Stargazers are in for a treat as the first meteor shower of 2016 is set to peak across the January night sky.

The Quadrantid meteor shower has a narrow peak that lasts for a few hours, according to EarthSky.

The best viewing conditions will be mainly confined to the Northern Hemisphere, according to AccuWeather Meteorologist David Samuhel said.

The optimal window to watch the meteors will be during the late night hours of Jan. 3 through dawn on Jan 4.

"The Quadrantid meteor shower is capable of matching the meteor rates of the better known August Perseid and December Geminid showers. It has been known to produce up to 50-100 or more meteors per hour in a dark sky," EarthSky said.

Stargazers who will encounter inclement weather or cloudy skies can view Slooh's live broadcast of the meteor shower starting at 8:00 p.m. EST on Jan. 3.

"A storm moving into California will spread clouds across the West Coast states," Samuhel said.

The clouds will lead to poor viewing conditions for western portions of Arizona and Utah to much of California and Nevada.

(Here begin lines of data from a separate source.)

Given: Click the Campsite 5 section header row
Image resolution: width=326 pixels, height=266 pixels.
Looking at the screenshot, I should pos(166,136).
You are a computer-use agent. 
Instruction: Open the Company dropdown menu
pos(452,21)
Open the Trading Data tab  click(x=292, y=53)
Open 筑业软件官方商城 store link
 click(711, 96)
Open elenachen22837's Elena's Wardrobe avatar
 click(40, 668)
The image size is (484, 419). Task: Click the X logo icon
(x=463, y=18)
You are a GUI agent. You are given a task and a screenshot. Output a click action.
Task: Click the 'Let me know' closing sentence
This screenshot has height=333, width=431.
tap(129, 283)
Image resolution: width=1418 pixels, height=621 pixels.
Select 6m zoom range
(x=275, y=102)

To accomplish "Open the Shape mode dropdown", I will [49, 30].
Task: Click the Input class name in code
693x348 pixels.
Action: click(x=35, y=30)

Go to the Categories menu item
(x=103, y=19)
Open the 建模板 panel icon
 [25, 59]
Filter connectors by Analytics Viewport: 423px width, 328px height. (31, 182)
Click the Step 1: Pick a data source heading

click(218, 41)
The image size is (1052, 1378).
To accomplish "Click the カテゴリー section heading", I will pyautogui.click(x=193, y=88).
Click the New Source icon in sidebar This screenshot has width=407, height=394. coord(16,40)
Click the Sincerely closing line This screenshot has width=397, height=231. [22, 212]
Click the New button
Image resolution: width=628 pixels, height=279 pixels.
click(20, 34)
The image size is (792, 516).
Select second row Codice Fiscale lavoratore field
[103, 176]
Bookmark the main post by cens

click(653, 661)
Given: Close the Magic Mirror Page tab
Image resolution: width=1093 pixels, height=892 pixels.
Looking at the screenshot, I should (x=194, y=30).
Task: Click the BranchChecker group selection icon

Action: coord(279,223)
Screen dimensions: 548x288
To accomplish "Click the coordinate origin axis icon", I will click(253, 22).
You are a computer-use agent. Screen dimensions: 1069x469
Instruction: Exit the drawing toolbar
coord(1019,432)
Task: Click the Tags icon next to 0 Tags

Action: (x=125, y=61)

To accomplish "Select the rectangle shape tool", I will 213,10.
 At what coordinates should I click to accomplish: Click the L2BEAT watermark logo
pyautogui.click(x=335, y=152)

Long breaks in clouds will allow for fair viewing conditions for Colorado to the Dakotas and Minnesota, AccuWeather Meteorologist Steve Travis said.

Travis added that lake-effect clouds will likely inhibit views for stargazers across the Great Lakes region.

The Quadrantids will be visible in the cities of St. Louis, Louisville, Kentucky, and Nashville, Tennessee, as well as Philadelphia to Boston.

"The Quadrantids is named for an obsolete constellation, Quadrans Muralis, which didn't make the cut when the IAU made its official constellation list in 1930," Slooh Astronomer Bob Berman said.

After the Quadrantids, the next major meteor shower, the Lyrid shower, is expected between April 16 and 25, 2016.